SUPPLIED DATA below:
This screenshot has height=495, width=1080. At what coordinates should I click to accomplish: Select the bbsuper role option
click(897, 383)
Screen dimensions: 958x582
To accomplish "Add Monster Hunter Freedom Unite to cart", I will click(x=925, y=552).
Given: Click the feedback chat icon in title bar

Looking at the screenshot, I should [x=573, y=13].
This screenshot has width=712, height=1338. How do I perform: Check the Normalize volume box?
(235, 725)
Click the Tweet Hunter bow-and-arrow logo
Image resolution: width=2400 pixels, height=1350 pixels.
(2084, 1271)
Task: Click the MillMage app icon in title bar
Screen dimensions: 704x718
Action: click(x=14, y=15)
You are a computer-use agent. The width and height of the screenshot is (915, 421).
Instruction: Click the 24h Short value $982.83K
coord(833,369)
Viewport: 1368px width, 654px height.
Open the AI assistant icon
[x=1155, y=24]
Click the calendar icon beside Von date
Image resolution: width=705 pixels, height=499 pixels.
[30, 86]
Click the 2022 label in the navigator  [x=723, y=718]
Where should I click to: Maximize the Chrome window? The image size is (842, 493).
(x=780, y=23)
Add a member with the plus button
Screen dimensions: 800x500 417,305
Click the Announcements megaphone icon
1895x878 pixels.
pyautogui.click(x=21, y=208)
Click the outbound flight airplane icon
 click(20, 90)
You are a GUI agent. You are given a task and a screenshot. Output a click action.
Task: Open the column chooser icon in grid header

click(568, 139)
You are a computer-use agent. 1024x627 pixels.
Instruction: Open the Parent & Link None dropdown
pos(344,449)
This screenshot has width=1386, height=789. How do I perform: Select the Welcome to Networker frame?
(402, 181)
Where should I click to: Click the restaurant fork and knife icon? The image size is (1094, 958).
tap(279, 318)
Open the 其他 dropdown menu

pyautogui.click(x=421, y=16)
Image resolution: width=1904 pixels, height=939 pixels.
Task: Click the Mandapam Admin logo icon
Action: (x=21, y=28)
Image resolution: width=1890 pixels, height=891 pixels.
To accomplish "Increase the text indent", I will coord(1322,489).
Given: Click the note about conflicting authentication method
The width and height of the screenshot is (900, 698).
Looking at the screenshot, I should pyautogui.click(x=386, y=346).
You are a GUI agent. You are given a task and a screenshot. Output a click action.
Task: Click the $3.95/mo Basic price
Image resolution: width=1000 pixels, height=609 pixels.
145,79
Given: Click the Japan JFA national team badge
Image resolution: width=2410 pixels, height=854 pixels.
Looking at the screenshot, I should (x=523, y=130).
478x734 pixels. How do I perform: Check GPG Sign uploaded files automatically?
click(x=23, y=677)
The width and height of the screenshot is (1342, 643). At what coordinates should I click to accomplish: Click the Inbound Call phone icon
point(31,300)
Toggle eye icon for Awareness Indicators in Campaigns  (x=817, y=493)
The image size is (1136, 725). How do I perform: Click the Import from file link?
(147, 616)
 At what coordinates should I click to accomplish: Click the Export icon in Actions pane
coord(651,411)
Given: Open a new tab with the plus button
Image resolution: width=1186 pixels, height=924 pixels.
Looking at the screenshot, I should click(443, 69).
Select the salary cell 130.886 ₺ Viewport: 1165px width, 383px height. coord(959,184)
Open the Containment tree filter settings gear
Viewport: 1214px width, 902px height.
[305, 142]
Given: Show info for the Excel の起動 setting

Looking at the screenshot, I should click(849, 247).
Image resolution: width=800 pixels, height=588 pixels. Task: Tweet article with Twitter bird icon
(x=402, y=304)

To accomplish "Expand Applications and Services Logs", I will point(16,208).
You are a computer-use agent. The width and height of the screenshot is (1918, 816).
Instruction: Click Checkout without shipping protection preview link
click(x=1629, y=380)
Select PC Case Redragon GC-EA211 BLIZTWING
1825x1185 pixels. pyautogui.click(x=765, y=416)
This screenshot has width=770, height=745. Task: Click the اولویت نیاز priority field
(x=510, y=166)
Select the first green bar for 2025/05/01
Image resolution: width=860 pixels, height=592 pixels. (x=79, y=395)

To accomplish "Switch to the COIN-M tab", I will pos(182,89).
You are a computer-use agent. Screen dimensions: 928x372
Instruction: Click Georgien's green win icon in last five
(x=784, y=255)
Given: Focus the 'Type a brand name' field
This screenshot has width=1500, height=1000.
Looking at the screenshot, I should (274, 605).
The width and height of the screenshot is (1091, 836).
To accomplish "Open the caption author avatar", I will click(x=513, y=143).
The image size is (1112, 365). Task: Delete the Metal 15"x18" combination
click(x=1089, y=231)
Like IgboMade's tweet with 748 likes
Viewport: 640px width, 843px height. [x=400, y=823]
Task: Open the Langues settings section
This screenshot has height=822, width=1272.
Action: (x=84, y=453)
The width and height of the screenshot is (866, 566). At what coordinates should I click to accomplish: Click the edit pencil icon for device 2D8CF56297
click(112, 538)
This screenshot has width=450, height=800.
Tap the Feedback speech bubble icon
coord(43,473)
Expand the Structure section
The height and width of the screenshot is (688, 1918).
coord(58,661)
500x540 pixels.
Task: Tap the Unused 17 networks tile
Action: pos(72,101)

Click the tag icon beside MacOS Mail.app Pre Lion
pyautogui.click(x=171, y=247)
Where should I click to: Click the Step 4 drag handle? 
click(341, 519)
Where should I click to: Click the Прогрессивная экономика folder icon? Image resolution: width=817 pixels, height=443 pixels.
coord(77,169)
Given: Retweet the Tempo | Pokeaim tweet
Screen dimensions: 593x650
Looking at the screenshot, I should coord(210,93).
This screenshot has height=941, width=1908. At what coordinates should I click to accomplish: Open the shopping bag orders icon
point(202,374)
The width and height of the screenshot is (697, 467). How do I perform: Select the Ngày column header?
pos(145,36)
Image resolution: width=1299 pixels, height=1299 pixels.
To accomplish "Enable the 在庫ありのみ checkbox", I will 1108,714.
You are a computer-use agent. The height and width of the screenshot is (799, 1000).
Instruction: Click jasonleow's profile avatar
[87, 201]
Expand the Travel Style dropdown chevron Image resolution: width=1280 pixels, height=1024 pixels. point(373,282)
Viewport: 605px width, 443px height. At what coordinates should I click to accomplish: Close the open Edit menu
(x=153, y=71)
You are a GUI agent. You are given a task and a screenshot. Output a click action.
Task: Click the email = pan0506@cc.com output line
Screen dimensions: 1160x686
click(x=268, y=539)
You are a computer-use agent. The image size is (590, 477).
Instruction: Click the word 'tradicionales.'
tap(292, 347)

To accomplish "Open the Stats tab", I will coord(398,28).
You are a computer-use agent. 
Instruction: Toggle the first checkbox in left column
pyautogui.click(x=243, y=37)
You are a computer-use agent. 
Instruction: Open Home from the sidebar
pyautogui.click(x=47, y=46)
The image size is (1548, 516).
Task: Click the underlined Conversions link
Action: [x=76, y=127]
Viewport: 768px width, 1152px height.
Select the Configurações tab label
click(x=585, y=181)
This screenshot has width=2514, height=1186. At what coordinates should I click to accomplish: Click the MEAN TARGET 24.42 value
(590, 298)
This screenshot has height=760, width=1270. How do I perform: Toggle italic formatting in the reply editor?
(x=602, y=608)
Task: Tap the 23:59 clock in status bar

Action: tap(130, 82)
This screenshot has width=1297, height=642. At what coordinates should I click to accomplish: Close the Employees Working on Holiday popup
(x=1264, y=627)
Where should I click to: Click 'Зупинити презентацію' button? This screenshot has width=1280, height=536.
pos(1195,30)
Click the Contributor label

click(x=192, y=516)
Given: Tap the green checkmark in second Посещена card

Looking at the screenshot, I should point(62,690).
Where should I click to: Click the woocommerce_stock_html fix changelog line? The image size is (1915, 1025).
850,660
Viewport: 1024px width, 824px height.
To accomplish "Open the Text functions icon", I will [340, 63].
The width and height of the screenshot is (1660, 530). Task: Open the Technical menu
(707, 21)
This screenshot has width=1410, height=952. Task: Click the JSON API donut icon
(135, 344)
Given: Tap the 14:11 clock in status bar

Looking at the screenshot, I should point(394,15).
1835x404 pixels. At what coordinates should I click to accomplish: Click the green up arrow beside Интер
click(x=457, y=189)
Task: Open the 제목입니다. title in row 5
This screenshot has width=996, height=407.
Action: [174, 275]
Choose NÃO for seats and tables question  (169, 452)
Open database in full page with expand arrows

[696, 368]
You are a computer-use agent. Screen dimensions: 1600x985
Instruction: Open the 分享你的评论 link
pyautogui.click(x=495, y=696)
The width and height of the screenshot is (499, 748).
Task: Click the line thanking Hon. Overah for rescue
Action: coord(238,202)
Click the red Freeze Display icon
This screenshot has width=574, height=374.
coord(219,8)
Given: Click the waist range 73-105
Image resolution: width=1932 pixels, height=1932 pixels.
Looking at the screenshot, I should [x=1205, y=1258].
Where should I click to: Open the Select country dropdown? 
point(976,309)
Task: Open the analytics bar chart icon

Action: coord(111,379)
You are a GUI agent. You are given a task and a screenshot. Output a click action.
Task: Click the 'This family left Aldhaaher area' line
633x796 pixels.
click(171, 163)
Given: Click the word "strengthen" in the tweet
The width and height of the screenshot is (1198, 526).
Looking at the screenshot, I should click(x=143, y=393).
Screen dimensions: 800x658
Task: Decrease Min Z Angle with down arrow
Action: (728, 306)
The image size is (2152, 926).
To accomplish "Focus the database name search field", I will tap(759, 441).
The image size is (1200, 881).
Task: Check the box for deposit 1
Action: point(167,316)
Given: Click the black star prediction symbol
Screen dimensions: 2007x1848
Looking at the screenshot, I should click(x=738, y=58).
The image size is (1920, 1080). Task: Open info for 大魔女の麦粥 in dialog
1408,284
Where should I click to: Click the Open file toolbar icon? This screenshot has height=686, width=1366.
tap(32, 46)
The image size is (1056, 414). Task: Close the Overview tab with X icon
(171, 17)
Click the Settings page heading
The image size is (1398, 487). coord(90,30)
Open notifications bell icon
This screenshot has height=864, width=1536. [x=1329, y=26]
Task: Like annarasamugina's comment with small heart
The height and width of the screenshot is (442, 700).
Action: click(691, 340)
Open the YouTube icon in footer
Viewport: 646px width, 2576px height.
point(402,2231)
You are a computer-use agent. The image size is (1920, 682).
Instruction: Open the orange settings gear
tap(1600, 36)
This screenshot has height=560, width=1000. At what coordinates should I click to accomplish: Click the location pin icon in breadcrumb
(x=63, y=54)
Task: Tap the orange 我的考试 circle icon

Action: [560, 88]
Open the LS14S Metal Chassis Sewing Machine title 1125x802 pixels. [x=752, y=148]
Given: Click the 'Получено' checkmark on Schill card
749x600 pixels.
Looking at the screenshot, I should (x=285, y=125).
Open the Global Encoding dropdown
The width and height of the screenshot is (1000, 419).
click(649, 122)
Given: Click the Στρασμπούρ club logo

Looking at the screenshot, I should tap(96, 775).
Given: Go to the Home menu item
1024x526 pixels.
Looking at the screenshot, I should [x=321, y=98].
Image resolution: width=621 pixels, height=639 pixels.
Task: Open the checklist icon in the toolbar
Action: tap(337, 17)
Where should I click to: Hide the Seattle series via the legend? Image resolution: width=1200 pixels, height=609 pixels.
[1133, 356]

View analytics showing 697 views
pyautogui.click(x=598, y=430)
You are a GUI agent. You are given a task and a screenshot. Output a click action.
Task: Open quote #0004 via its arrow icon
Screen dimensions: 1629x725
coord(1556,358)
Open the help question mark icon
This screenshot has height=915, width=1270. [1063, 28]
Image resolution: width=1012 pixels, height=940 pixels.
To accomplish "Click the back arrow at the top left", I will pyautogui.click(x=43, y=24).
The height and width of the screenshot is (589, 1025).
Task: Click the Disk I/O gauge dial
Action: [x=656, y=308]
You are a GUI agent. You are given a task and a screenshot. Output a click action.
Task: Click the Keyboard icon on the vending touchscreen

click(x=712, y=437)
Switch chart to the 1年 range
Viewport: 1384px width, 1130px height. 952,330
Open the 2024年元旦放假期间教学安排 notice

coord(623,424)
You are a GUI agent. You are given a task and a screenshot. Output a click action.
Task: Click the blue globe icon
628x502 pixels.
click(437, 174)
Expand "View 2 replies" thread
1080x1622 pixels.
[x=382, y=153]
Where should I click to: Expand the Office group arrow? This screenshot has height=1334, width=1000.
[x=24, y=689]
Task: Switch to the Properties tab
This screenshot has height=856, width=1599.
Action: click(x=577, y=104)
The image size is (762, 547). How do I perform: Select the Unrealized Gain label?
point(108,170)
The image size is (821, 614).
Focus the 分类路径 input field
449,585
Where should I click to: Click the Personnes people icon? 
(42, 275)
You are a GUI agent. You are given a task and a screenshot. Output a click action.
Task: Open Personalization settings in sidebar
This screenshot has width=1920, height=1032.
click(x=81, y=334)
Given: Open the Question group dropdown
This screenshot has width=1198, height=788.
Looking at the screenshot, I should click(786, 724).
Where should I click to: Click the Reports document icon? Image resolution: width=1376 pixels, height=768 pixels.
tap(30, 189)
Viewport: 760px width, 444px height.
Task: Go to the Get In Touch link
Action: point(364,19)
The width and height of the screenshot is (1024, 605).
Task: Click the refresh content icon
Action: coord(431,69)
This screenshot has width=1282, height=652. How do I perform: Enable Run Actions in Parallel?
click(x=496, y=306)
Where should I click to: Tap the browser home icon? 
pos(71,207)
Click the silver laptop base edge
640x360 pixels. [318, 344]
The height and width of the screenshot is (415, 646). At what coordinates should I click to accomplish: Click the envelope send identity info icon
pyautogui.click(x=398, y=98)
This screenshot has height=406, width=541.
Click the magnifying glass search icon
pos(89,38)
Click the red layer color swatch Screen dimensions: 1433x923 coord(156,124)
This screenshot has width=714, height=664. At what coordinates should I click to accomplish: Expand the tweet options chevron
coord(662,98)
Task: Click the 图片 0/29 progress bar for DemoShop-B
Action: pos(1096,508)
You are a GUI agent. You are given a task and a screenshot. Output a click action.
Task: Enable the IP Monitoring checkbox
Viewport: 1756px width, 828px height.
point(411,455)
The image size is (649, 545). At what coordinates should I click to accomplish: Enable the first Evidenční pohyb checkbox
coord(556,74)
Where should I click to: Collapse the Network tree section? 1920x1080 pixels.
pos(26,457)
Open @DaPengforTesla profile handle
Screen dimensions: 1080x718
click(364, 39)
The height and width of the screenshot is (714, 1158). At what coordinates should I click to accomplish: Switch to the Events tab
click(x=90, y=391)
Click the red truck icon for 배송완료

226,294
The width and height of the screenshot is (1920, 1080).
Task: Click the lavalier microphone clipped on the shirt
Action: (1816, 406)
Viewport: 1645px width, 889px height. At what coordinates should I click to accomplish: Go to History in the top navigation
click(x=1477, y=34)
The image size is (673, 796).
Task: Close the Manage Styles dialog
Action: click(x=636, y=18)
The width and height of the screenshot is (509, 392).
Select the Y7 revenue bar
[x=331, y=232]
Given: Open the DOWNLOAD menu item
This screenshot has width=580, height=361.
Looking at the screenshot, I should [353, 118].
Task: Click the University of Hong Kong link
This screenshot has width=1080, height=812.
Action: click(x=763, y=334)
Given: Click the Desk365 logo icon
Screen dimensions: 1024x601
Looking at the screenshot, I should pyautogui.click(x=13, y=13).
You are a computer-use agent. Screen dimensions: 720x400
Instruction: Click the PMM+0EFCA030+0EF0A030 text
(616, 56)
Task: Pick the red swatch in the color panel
End of SUPPLIED DATA.
## PROBLEM
The listing above holds a line with "This screenshot has width=580, height=361." and a line with "Given: Click the Desk365 logo icon". Print the stretch from the first through the second, exactly and alone.

## YOUR SOLUTION
This screenshot has width=580, height=361.
Looking at the screenshot, I should [353, 118].
Task: Click the University of Hong Kong link
This screenshot has width=1080, height=812.
Action: click(x=763, y=334)
Given: Click the Desk365 logo icon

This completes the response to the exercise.